'Once a Marine, Always a Marine'
Alecia Warren | Hagadone News Network | UPDATED 13 years, 1 month AGO
Kevin Gonzalez was as cavalier as usual when he skimmed through the July/August edition of "Semper Fi/The Magazine of the Marine Corps League," delivered to him and his Marine Corps brothers every two months.
And then something caught his eye.
Consuming a full glossy page, blazoned with the headline "Once a Marine, Always a Marine" in heroic font, was a full-blown photo of an event he personally helped arrange at the Pappy Boyington Field airport this April.
"It was quite a surprise," the county resident said.
It was a historic moment worth capturing, Gonzalez acknowledges, when the airport was paid a visit by 10 current members of the Black Sheep squadron, the famed aviation unit that once included World War II flying ace Pappy Boyington.
Their visit was coordinated by Gonzalez and other members of the local Marine Corps League Pappy Boyington Detachment, he said, shortly before the Black Sheep servicemen's overseas deployment.
"I was quite honored," he said of seeing it recognized in the membership publication.
In the photo, members of the Pappy Boyington detachment stand with jovial expressions beside two uniformed Black Sheep fighter pilots, as well as several members of the squadron's ground crew, in front of a mammoth AV-8B Harrier.
The gathering was intended as a heritage celebration, Gonzalez said, honoring the memory of Boyington, a Medal of Honor recipient and Coeur d'Alene native for whom the airport was recently renamed.
"At its core was recognizing the historical connection between Pappy and the Black Sheep," Gonzalez said.
Many were surprised to see the photo's appearance in the national magazine, Gonzalez said.
"It does highlight that even in a small town, something as rare as a Medal of Honor can be taken very seriously," he said.
Don Glovick, a retired Marine Corps serviceman who is in the photo, said he heard from a Marine Corps pal in Florida after the magazine came out.
He isn't vain about being featured in print, he said. But Glovick lauds the Black Sheep visit as crowning the renaming of the airport, he said.
"We struggled to get the airport named Pappy Boyington Field, and all of us knew, 'If you build it, they will come,'" Glovick said with a chuckle.
He still raves about the Harrier tours given, the expertise the crew brandished.

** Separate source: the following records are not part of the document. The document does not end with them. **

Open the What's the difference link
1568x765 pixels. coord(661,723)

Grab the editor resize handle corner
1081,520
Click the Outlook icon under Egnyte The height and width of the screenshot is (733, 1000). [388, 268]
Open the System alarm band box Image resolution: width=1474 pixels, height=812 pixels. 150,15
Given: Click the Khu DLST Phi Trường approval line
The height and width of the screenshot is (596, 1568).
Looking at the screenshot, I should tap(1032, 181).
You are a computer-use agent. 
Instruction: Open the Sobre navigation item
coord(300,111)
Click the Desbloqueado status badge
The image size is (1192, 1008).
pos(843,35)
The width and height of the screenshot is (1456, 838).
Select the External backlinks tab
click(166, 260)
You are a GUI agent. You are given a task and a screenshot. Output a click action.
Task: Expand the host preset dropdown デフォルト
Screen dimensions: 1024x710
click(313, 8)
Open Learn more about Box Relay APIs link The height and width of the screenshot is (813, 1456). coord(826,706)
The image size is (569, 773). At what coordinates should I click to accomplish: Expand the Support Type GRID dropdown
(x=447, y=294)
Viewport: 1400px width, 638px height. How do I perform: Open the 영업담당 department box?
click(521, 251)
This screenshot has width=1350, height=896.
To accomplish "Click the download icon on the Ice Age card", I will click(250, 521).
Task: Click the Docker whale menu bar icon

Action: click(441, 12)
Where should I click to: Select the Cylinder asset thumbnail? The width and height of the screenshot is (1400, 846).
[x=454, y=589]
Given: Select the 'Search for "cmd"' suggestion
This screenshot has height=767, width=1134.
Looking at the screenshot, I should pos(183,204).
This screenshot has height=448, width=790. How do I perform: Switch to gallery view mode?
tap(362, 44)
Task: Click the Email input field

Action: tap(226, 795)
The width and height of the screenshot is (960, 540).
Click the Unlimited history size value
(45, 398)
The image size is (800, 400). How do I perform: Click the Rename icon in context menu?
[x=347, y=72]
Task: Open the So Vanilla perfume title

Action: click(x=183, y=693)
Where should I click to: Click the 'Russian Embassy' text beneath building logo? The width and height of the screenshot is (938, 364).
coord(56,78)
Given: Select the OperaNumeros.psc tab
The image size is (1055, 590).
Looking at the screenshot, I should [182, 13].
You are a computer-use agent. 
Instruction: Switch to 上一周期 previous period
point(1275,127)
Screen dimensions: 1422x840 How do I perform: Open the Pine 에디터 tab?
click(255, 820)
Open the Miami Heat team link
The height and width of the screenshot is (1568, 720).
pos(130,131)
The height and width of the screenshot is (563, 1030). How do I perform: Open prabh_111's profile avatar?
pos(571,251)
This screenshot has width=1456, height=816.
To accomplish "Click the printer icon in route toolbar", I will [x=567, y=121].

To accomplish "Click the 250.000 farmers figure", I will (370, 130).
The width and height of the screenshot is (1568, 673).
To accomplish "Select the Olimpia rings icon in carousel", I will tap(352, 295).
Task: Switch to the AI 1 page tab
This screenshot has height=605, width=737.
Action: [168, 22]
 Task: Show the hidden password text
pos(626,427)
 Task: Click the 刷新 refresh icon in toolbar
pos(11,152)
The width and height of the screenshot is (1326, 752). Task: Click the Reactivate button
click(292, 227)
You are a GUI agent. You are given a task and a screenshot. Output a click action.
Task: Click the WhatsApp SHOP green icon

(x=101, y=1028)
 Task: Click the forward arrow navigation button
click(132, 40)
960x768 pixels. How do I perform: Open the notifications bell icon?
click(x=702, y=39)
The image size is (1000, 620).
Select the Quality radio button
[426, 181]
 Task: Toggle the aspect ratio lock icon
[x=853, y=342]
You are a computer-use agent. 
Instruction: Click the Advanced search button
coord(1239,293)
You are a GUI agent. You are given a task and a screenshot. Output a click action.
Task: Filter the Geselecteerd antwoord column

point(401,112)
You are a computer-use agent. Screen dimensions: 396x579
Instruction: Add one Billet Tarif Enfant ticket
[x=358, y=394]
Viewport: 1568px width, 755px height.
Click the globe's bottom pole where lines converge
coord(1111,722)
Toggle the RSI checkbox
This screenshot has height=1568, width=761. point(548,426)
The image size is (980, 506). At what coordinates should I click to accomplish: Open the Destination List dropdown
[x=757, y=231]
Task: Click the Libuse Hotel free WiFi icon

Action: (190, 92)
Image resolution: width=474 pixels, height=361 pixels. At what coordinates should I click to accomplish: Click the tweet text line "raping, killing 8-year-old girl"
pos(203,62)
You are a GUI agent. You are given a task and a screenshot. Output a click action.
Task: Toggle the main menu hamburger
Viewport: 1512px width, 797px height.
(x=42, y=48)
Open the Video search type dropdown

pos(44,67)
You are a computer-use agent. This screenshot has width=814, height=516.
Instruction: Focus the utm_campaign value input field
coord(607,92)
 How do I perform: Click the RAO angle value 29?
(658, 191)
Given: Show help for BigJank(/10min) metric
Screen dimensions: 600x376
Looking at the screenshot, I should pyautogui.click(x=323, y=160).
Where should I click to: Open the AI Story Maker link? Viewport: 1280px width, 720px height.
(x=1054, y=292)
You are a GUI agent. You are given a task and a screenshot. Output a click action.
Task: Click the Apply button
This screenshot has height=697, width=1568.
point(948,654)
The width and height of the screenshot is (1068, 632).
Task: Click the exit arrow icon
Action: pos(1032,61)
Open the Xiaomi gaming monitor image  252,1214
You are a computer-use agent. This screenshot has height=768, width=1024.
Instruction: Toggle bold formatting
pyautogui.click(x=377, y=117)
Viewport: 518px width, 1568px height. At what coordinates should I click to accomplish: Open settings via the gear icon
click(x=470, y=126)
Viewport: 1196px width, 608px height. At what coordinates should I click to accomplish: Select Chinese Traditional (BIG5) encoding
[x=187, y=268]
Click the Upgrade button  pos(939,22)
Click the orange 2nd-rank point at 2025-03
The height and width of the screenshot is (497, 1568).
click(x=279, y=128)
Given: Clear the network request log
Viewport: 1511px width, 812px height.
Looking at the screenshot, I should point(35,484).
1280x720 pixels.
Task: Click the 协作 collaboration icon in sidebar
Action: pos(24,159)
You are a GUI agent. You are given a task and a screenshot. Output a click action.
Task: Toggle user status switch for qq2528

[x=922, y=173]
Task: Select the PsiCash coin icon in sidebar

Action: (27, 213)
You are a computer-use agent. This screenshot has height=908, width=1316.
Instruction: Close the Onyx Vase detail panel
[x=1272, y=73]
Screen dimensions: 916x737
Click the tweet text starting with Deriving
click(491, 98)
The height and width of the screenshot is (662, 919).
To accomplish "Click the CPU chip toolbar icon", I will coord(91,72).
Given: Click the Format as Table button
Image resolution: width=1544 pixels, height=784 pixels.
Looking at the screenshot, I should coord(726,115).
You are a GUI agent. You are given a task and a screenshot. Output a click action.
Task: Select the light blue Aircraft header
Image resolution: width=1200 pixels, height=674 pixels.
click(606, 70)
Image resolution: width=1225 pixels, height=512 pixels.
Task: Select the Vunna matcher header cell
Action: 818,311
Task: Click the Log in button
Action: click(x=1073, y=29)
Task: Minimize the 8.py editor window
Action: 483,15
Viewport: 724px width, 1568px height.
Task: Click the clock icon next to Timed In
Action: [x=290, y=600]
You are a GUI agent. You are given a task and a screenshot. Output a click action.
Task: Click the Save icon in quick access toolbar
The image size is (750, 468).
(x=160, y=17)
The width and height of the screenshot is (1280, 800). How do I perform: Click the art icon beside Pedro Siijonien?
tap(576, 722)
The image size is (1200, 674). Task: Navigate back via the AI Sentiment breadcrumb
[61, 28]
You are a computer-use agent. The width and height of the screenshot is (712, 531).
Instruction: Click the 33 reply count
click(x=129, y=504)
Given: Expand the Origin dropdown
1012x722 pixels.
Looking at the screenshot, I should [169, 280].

"They're all physically fit, smart, got computer smarts," said Glovick, who retired from service in the '70s, after 22 years. "Back in our day, if we could handle a watch, it was something."
The magazine received the photo from a member of the Marine Corps League, said publication editor Bill Hudgins.
It was appealing because of its relation to the national Marine Corps League convention held this year in Boise, he said.
"It was a good tie-in to the convention," Hudgins said of why the photo was published. "And to promote the work of the detachments of the Marine Corps League up there to get the name of the airfield changed."
Airport manager Greg Delavan, himself a Navy veteran, said he hadn't heard about the featured photo.
But he supports the recognition, he said.
"It's a big deal for them, so I think that's great," he said of the Marine Corps League detachment.
Gonzalez likes the photo, he said, because it displays a rare moment of Marines coming together outside combat and detachment projects.
"It has both Marines who have retired, World War II veterans and active duty Marines," he said. "It's nice to see that bonding brotherhood between generations."